Cost reduction is your friend!
As a young designer, I used to cringe when I read a project brief that sought to “attain measurable cost reduction”. I associated this with somehow compromising the design. But now I look at this request as a great opportunity to ensure immediate success!
Looking back at the programs we have been involved with over the years, it has become clear which projects move most quickly into the market and achieve success. These observations have evolved into my “something for everybody” theory of program planning. If representatives of the key disciplines in an organization see a clear advantage to the new package as it relates to their corporate responsibilities, the product will get “pulled” into the market as opposed to being “pushed” by a single stakeholder.
If the marketing team sees an improvement that will lead to greater sales, the sales team sees it creating “news” in their category, the R&D team sees reduced component costs and the operations team sees improved line efficiencies using existing assets, we can’t help but be successful.
This is not as difficult as it may seem. The key is a collaborative effort among each of these disciplines, where the needs and incentives of each stakeholder are understood independently. Sprinkle a little creative thinking into the mix, and we have everything we need to create “something for everybody” and a sure path to greater profitability.
The hardest part of achieving these goals is reducing packaging costs and improving line efficiencies while producing something that consumers perceive as an improvement. It has been my experience that, if one starts with a solid understanding of their consumers and what is really important to them, there is almost always a way to deliver something that better meets their needs at a lower cost. The additional benefit of this strategy is that there is usually a tremendous sustainability improvement as well. Using less packaging material is one of the most dependable ways to minimize a product’s environmental footprint.

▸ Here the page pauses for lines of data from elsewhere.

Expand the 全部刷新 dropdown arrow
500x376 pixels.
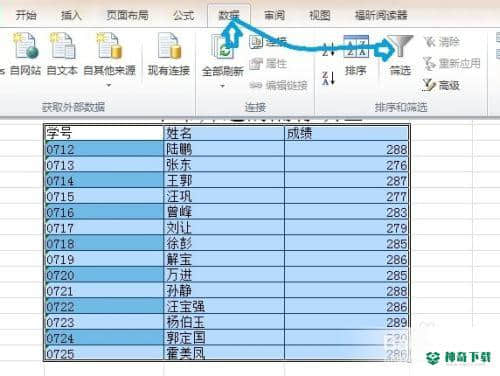coord(222,86)
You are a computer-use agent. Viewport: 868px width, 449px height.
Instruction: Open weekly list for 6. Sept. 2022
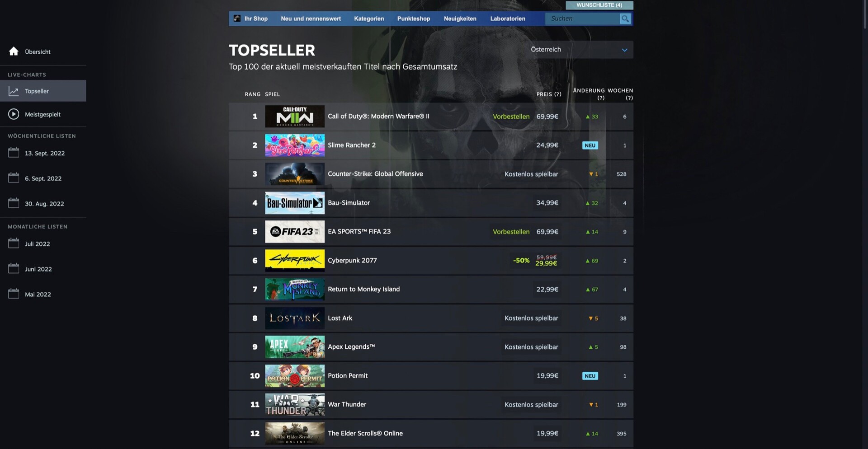43,178
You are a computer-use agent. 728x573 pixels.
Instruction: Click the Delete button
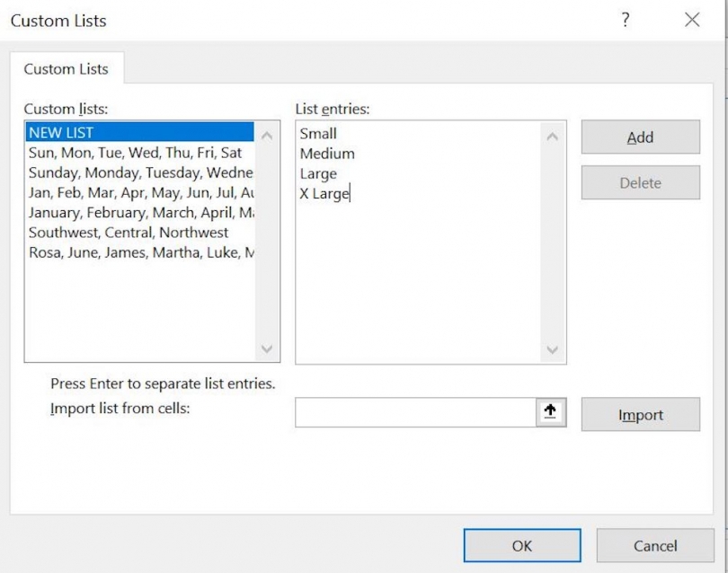pyautogui.click(x=640, y=182)
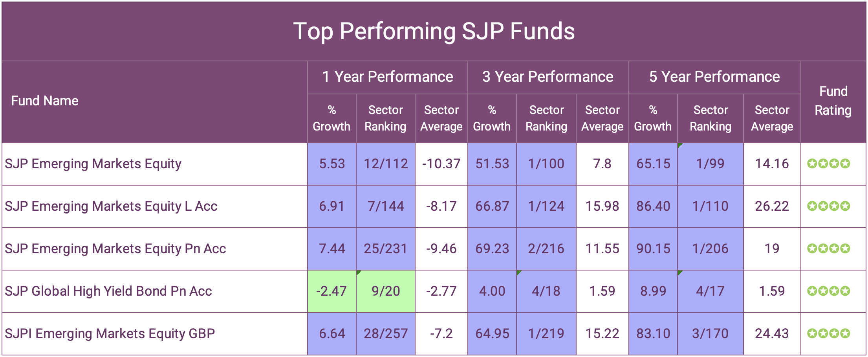
Task: Click SJP Emerging Markets Equity L Acc name
Action: click(111, 206)
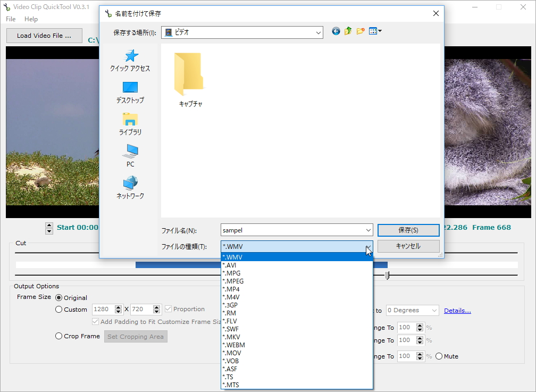Open the File menu
The image size is (536, 392).
click(10, 19)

When Unilever’s Suave team sought to reduce cost and improve brand perception, a cross-discipline collaborative team was the key to success. In addition to lowering package costs and producing higher line efficiencies, the product has also seen a boost in retail sales.
Lipton’s new ready-to-drink tea bottle has been designed with 20 percent less plastic, while, at the same time, it better communicates the natural, quality product inside through softer, more organic shapes and textures. The structural brand is working closely with the graphic branding here to achieve this.
Sell it for more money!
Why didn’t we think of that before? Of course, this is not as simple as it sounds. In today’s retail environment, it’s difficult to increase the prices of products, even as the costs to produce them increase.
So how do we do it? We reinvent the product in the consumer’s eyes. If we really understand our consumer, what they need and what excites them, we can deliver a newly packaged product that they want-at almost any price.
Take orange juice packaging. As it evolves out of the paper carton into clear easy-to-pour carafe shapes for brands like Tropicana Pure and Simply Orange, the consumer tends to look less at the “price per ounce” and more at how much better the quality of the orange juice seems!
When Wrigley launched its new “5” branded stick gum package, consumers (and retailers) let the brand escape from its “99 cent plen-t-pak” into a new form that was more meaningful, easier to use and, yes, more expensive. A great collaboration of solid product development, marketing and branding resulted in a redefinition of “stick gum” into a much more consumer-relevant product.
In the two cases described above, the actual package costs increased slightly, but the improvement in value to the consumer far surpassed this, allowing for greater profits for the brands. However, this strategy is impossible without a profound understanding of your consumer. Raising the price on a product without first creating a strong perceived benefit is a surefire way to lower profitability in a hurry.
So, as you begin to put these strategies into practice, be sure to analyze your own organization’s ROI on structurally branded product launches. This information will have to be collected internally, as it is not likely to be shared across organizations and certainly not found in print!